When it comes to giving an answer on what was the colour of a Bf 110 cockpit I wanted to be 110% sure (and the pun was unintentional) It's when I'm on the spot, that self-doubt kicks in. Around the 1 hour 50 mark you'll see me digging through references trying to find a definitive quick answer. The question that started it all was "Question for the Lutwaffe expert. I am building the 1/48 Eduard bf110F. I used RLM02 (1941 version) for the back cockit and wheel wells. I am making an error?"
In queries that followed the live show, an image was sent to me that seems to have started it all. This image has been nicely colorised elsewhere on the internet; but there is no doubt that the cockpit sides and framing are much lighter than the instrument panel. This aircraft was definitely painted in RLM 02 with an RLM 66 instrument panel. Digging an little deeper this image was taken in November 1940.
Another image shown below, dated 1939 again confirm that the cockpits were painted RLM 02. Note the contrast between the instruments and parts of the interior that is not in shadow.
Moving forward into Russia in 1941 we have a picture that, once confirms RLM o2. What this picture can't tell us is how old the aircraft was at the time of the photograph. Was it a Battle of Britain era aircraft redeployed to the Eastern front?

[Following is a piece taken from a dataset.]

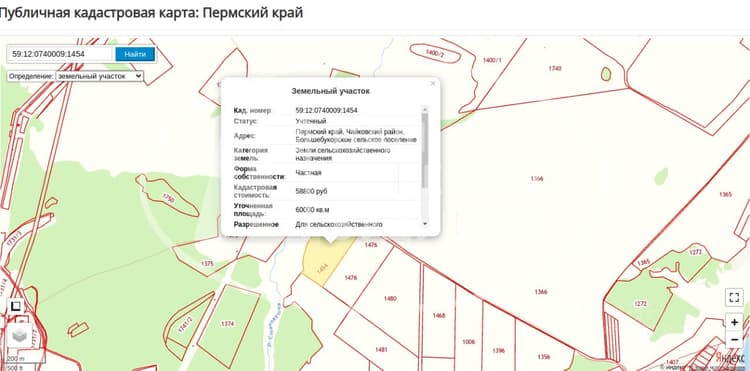Open the Определение type dropdown
This screenshot has height=371, width=750.
tap(99, 76)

The final image is from 1943. The framing appears much darker than the fabric curtain and the crew members parachute straps.
The generally accepted view from references is that in the 1941 regulation L.Dv 521/1 stated "RLM 66 was specified for painting all areas visible through cockpit and canopy glazing" (AK Real Colors of WWII page 90).
This is confirmed by my preferred reference book, "The November 1941 issue of L.Dv.521/1....All cockpit areas visible through a glazed covering were to be finished in 7107.66, principally as an anti-glare measure, but also as not to compromise the external camouflage finish" (Luftwaffe Camouflage and Markings 1933-1945, Merrick & Kiroff page 207).
So where does that leave a Bf 110 in 1941?I've two thoughts, the change in regulations came out at the end fo 1941 so it is possible that the cockpit was partially painted in RLM 02. Another view is that LDv.521/1 was confirming what was already general practice so the cockpit could have been RLM 66 throughout. I'd personally be tempted to paint the front cockpit RLM 66 and the rear RLM 02, it is visually more interesting and the aircraft was probably manufactured prior to the RLM 66 regulation.
I'd like to finish off with a generally accepted rule. If an aircraft is from after the Battle of Britain its cockpit was probably RLM 66.